> _What you need to do_
(a) In the betta-naming thread, which planet does CosmicSyringe say the new fish looks like?
(b) Summarize the betta-naming thread in two sentences.
(c) From the betta-naming thread, extract the part starting at "Hes gorgeous im" and ending at "mystery snails name)".

> _Passage provided_
════════════════
# I can’t believe I found him at my LFS!! New betta!!



## bettachoice (Apr 8, 2020)

What should I name him?! Orange koi plakat 🥺


----------



## fishowner550 (Mar 26, 2020)

Hes gorgeous im not very creative with names so I cant help you there (my bettas name is Pig 😂)


----------



## CosmicSyringe (Jul 20, 2013)

Orange Julius
Julius
Lord Julius
Simba (my yellow mystery snails name)
Solar
Jupiter! He looks like the planet Jupiter


----------



## Fish 4 sale ¢50 a fish. (Sep 30, 2019)

How about "Ranger"? Or "Orange Justice".


----------



## BuckysFish (Apr 4, 2020)

Call him Asiimov.


----------



## Mbpoppy (Nov 3, 2019)
════════════════
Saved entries

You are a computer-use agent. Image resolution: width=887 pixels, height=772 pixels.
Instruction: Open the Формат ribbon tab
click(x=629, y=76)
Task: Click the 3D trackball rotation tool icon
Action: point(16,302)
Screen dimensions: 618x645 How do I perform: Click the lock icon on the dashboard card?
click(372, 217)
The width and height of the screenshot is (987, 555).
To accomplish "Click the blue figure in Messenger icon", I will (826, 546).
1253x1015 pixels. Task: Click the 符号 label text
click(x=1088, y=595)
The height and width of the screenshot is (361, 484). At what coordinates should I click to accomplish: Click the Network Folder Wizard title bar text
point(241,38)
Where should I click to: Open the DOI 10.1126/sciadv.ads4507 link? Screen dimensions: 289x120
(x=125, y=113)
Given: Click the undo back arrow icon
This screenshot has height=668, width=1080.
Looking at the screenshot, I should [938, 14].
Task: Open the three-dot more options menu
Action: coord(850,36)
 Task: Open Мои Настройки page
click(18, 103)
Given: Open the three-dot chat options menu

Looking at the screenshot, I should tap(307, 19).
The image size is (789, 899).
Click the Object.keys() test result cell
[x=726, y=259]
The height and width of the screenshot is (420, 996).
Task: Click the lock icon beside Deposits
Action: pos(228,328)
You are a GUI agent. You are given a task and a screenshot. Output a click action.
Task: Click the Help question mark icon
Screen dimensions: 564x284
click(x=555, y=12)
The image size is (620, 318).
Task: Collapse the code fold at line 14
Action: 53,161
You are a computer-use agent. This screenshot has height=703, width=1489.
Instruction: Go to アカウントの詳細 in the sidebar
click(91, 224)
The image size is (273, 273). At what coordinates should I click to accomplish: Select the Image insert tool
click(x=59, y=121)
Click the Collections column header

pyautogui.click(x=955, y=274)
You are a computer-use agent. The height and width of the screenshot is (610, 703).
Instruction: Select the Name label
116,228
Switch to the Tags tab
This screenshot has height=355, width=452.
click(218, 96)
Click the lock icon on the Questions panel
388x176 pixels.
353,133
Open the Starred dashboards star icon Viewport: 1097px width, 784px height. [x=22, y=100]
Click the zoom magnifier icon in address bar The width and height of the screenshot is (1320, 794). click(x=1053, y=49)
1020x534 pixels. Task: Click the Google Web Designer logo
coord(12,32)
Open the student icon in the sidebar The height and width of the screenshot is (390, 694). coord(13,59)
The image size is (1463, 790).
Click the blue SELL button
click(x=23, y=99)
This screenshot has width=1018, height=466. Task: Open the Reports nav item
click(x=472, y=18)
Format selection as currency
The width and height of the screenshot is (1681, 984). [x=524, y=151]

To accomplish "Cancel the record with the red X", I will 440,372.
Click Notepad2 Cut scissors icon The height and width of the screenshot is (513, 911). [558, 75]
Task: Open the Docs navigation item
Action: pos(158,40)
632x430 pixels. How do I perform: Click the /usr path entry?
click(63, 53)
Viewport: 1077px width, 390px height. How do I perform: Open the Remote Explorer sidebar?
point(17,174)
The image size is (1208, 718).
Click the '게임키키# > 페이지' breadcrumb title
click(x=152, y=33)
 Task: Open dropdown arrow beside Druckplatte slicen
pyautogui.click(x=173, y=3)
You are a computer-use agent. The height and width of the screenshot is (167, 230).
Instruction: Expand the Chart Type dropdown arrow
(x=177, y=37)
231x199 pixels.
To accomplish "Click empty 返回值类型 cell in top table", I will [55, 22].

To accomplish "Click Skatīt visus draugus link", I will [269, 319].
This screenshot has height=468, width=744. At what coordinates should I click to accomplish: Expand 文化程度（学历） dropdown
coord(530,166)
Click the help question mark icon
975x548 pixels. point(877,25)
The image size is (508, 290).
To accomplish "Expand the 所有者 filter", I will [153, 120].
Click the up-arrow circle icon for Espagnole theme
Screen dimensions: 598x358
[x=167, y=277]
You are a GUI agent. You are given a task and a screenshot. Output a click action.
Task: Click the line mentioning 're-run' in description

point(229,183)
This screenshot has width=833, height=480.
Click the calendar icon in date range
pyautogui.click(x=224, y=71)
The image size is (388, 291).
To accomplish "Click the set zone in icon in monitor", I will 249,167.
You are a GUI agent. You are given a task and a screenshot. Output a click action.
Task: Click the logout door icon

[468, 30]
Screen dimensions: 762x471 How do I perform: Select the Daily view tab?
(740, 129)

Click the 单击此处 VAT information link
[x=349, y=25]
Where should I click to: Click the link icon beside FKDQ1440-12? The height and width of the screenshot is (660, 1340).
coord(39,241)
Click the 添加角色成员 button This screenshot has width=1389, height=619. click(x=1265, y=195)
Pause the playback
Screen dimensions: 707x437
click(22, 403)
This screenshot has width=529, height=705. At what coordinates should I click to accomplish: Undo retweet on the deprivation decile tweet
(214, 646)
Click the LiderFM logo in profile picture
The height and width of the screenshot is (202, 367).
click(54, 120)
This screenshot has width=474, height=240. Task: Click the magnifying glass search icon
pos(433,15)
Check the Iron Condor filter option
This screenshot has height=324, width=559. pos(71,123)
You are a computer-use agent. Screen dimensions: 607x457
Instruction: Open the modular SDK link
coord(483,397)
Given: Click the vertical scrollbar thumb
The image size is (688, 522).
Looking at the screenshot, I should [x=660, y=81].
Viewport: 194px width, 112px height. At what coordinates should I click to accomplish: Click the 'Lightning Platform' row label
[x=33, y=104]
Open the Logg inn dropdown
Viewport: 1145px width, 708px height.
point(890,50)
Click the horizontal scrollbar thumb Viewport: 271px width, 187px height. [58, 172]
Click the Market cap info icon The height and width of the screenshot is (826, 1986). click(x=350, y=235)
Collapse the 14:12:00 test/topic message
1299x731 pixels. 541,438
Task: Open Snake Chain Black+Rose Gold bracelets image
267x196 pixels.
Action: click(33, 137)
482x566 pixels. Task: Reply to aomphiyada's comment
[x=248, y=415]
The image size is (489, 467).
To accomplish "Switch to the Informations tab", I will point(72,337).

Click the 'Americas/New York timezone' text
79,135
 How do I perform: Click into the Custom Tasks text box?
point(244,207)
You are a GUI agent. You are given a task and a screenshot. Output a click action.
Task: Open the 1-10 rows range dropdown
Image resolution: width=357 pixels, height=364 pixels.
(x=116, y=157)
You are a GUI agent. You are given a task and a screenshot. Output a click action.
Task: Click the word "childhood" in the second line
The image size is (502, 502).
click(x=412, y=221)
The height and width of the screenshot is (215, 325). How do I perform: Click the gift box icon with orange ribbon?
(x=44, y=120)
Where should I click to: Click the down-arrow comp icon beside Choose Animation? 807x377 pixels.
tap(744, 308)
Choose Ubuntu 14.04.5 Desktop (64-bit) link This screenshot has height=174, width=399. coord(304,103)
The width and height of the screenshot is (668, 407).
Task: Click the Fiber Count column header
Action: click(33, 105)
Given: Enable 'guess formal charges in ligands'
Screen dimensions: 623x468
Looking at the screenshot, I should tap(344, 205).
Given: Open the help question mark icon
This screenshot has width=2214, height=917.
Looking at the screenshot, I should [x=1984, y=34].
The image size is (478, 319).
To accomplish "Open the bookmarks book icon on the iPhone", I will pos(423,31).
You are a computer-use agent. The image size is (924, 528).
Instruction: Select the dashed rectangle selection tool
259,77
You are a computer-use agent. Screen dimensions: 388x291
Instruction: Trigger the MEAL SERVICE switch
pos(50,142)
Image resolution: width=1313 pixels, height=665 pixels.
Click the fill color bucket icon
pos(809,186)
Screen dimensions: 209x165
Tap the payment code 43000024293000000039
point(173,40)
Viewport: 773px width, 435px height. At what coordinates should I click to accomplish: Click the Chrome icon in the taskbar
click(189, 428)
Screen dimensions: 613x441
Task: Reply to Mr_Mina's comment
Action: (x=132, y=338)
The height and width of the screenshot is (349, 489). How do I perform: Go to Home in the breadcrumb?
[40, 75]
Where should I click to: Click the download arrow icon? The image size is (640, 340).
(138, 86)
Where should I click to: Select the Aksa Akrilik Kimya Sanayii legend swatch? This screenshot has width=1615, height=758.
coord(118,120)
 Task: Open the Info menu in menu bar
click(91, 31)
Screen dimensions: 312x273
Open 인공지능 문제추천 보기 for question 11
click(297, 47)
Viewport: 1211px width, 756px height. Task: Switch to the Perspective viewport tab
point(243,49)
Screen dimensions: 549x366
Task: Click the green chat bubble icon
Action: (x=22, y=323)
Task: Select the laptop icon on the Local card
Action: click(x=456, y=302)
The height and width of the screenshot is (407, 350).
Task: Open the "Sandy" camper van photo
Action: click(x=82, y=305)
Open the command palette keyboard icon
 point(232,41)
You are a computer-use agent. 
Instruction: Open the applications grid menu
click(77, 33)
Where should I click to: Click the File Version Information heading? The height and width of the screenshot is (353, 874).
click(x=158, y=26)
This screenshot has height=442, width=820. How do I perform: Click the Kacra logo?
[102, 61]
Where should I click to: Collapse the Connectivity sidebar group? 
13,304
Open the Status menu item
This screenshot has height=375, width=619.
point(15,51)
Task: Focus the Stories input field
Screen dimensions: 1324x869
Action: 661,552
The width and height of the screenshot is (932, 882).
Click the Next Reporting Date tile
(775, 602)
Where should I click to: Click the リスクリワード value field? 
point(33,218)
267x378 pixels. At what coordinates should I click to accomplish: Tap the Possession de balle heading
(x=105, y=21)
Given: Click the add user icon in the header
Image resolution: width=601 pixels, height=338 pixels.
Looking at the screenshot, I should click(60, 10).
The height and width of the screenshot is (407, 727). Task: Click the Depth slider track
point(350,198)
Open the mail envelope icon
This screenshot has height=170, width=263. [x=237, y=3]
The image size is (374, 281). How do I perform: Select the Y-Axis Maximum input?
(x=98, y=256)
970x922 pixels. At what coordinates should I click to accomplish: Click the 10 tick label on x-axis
════════════════
> _Written answers_
(a) Jupiter

(b) A poster who found a new orange koi plakat betta at a local fish store asks what to name him. Replies praise the fish and suggest names such as Orange Julius, Lord Julius, Simba, Solar, Jupiter, Ranger, Orange Justice, and Asiimov, while one responder admits to having a betta named Pig.

(c)
Hes gorgeous im not very creative with names so I cant help you there (my bettas name is Pig 😂)


----------



## CosmicSyringe (Jul 20, 2013)

Orange Julius
Julius
Lord Julius
Simba (my yellow mystery snails name)